* BEGIN Stored data *

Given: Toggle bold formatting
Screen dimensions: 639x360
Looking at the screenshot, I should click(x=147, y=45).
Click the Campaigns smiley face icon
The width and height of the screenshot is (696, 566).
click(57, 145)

* END Stored data *

[Prompt]:
Rewrite the data above, putting "Display size" in place of "Screen dimensions" and leaving everything else untouched.

[Exercise response]:
Given: Toggle bold formatting
Display size: 639x360
Looking at the screenshot, I should click(x=147, y=45).
Click the Campaigns smiley face icon
The width and height of the screenshot is (696, 566).
click(57, 145)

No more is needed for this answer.